Since the law of 22 July 2013, senators representing French citizens abroad are elected by a panel formed from:
1. Deputies elected by French citizens abroad;
2. Consular advisers;
3. Consular delegates.
In the event that a consular counselor or consular representative is also a member elected by French expatriates, a replacement is appointed him on his presentation, the President of the Assembly of French Citizens Abroad.

=== Eligibility ===
The procedures for electing Senators are set in the Electoral Code. Being an elector has the same conditions as being a Senator, except that the minimum age is 24 years.

Any Senate candidate must be a French national to run for these offices and "No one can be elected if he has not satisfied the obligations imposed by the Code of National Service" (translated), adults subject to guardianship or trusteeship are ineligible.

The office of senator can not be combined with that of a Deputy, a member of the European Parliament, a member of the French government, a member of the Constitutional Council, or of the French Economic, Social and Environmental Council.

The office of Senator can not be combined with military service, or the exercise of more than one of the following offices: Regional Adviser, member of the Corsican Assembly, general councillor, councilor to Paris, or councillor of a town of at least 3500 inhabitants; the constitutional ombudsman and Comptroller General of prisons are ineligible during their term of office; Prefects of France are ineligible in any constituency included in whole or in part within the jurisdiction in which they hold or have held office for up to three years from the date of the poll (non-exhaustive list).

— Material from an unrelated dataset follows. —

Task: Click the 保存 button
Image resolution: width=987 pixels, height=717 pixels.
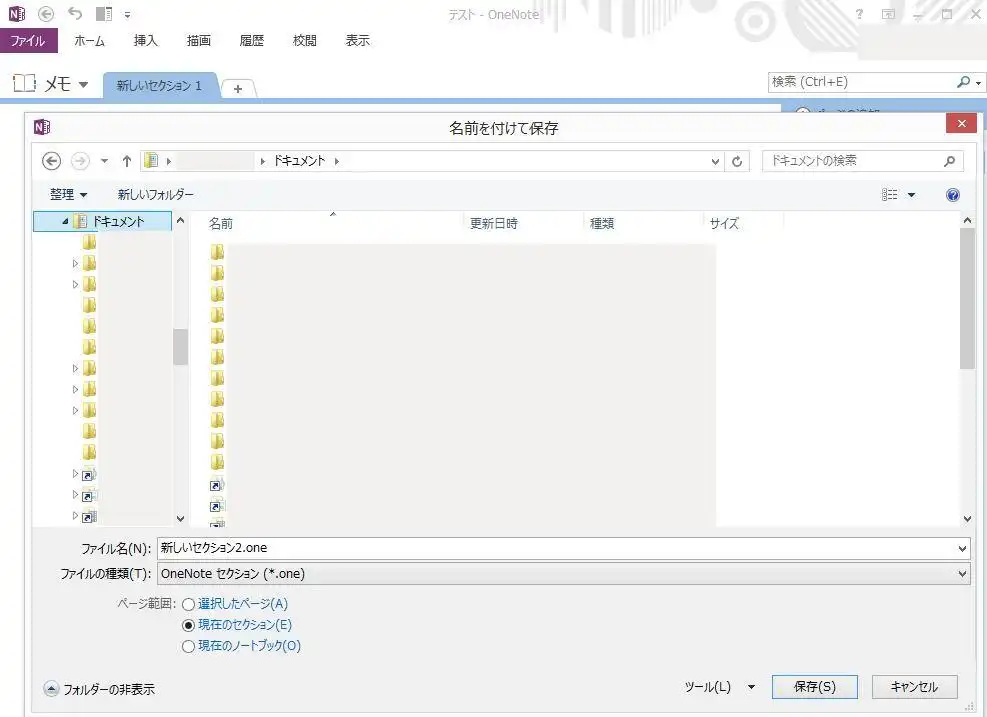Action: (x=814, y=687)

A draft organic law presented by the Cabinet on April 3, 2013, seeks to prohibit the accumulation of local executive functions with the office of Deputy or Senator starting March 31, 2017.

=== Organization of elections ===

In departments where two or one senators are elected, the election is a majority vote in two rounds. To be elected in the first round, a candidate must receive an absolute majority of votes cast and a number of votes equal to at least a quarter of registered voters. In the second ballot, a simple majority suffices. In case of a tie, the older candidate is elected. Each candidate runs with a replacement of different gender.

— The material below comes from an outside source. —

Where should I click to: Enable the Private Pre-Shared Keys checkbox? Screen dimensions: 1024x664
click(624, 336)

In departments where three or more senators are elected, the election takes place using proportional representation following the rule of the highest average, without panachage or preferential voting. On each list, seats are allocated to candidates based on their order in the list.

Electors are required to vote, a fine of 100 Euro must be paid in the event of an unjustified abstention. Delegates who voted, and voters of law who do not receive compensation for their duties receive a travel allowance.

=== Replacement of senators ===
Senators whose seat becomes vacant due to death, accepting a position with the government, the Constitutional Council or Defender, or the extension beyond the six months of a temporary mission entrusted by the government are replaced. If Senator was elected by a majority vote, the elected replacement takes his or her place. In the case of proportional representation, the first unelected candidate from the same list as the Senator is the replacement

In case of cancellation of the elections, in the event of a vacancy other than those mentioned above, the procedure is to hold elections within three months. It is not, however, preceded by any election in the year before partial election of the Senate.